Special tests such as MRA and angiography are sometimes used for parasellar tumors to help your medical team better see a growth or abnormality and identify its blood supply. Minimally invasive endoscopic surgery for pituitary tumors are usually performed through the sinuses with an endoscope together with an ENT surgeon that specializes in skull base surgery. The ENT specialist may evaluate your particular anatomy before surgery and perform endoscopy of the sinuses. Only examination of a patient’s tumor tissue under a microscope can confirm an exact diagnosis. This tissue is usually obtained with tumor resection.
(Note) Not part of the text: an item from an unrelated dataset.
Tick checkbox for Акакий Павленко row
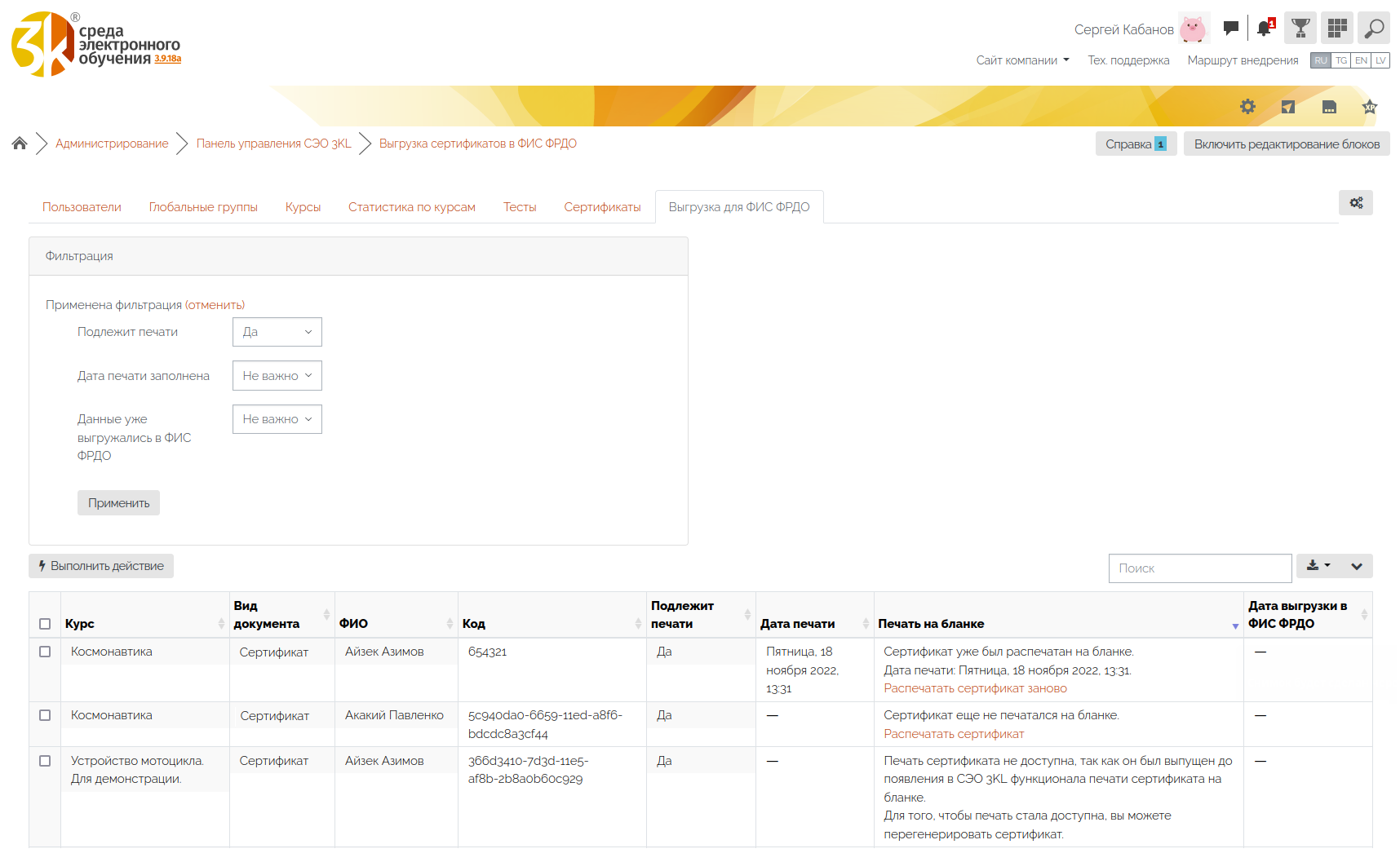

Treatment for a pituitary or parasellar tumor depends on its hormonal activity, size and location of the tumor. The goals of treatment can vary from person to person depending on the age and overall health of the patient and their particular symptoms or hormone levels. Some small benign tumors without any symptoms or hormonal imbalances may be simply observed over time and only treated if the tumor grows over the period of observation. Certain tumors such as prolactin producing tumors could be treated with medications alone. In this situation, the drugs reduce the size of the tumor and are often prescribed long term with the help of your endocrinologist. Sometimes medications are used for hormone secreting tumors if hormone levels do not fully normalize after surgical resection.
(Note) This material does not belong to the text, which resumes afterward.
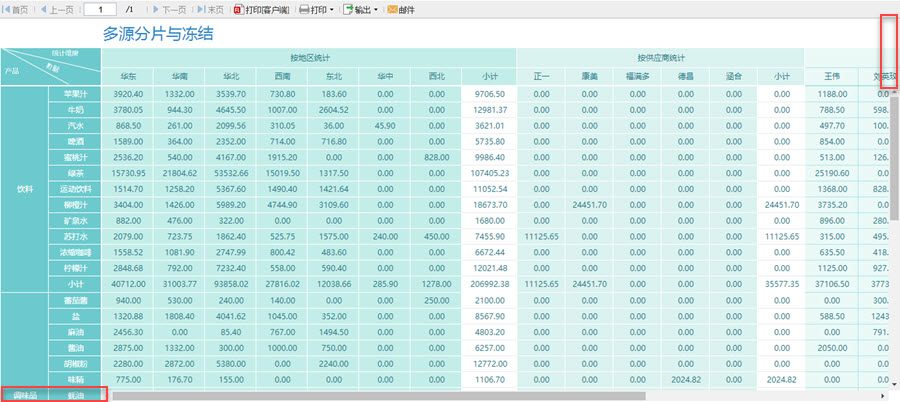Click the vertical scrollbar up arrow

[x=894, y=93]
Surgical removal of the pituitary or parasellar tumor may be recommended depending on its size, effect on surrounding structures such as the optic nerves, or its hormone secreting status. The goal is to remove as much tumor as safely possible and preferably minimally invasively. The development of endoscopic minimally-invasive skull base techniques has made surgical treatment of pituitary adenomas and parasellar tumors safer and more effective. This type of surgery avoids any skin incisions or openings of the outside of the skull. An ENT surgeon usually helps approach the tumor through the nose (endonasal) and natural sinuses and together with the neurosurgeon they remove the tumor through a thin tube with a light source at the end called an endoscope. Endoscopic techniques continue to evolve and requires careful analysis by your surgeon to determine if you are a candidate. While every effort is aimed at total removal, certain tumors present a formidable technical challenge because they adhere to vital neural and vascular structures at the base of the brain. After surgery, the tumor tissue is microscopically examined to establish an accurate diagnosis, assess the risk of recurrence and dictate the next step in treatment.
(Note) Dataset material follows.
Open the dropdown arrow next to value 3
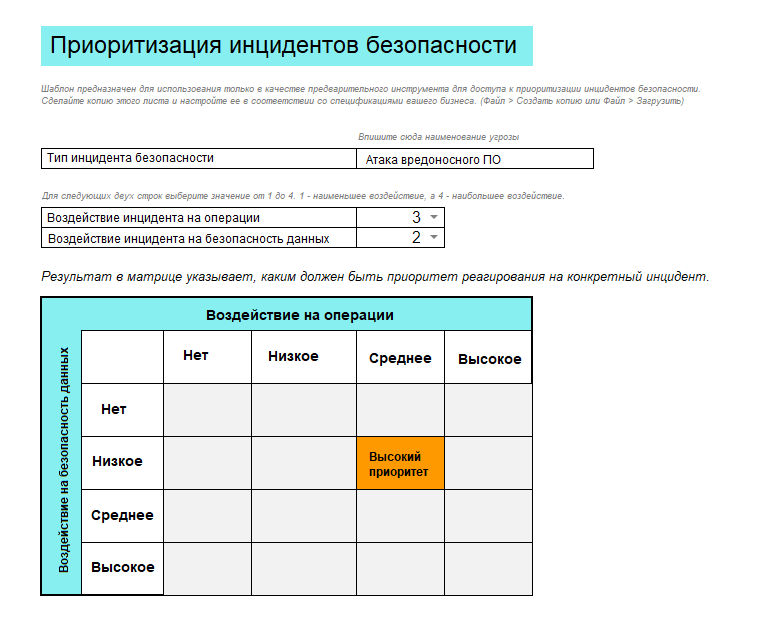 pyautogui.click(x=433, y=217)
In addition to surgery, non-invasive, stereotactic radiosurgery (CyberKnife and Gamma Knife) may be used as either primary or adjunct treatment for small or residual tumors in difficult to reach locations or in patients that cannot undergo surgery. Stereotactic Radiosurgery uses numerous finely focused beams of radiation to accurately target the tumor and while minimizing the effects to any surrounding tissue. The target tumor is usually outlined on a 3-Dimensional model of the brain by the neurosurgeon and the radiation oncologist prior to the procedure.